[Aim of the task]
Repeat the records word for word, from the line containing "Task: Clear the search field text" through the line containing "Action: click(x=461, y=54)", both included, and leave the pictures out.

[Exercise materials]

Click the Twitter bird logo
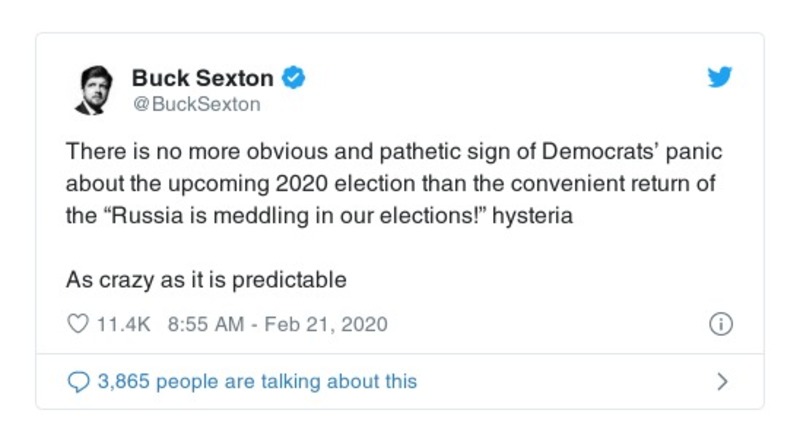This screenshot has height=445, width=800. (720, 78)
...
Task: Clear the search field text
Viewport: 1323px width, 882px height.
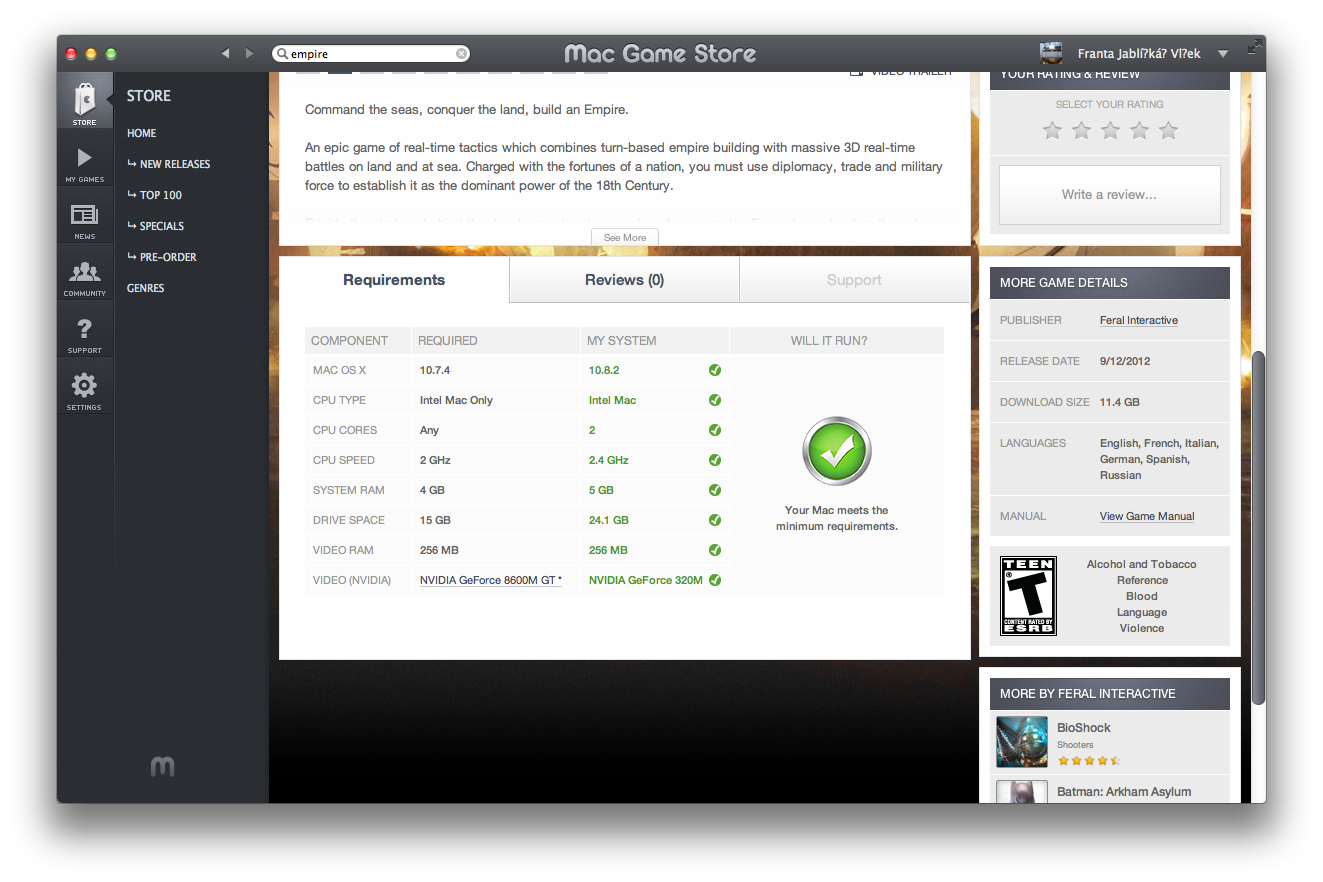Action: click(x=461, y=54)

[Exercise solution]
Task: Clear the search field text
Viewport: 1323px width, 882px height.
Action: click(x=461, y=54)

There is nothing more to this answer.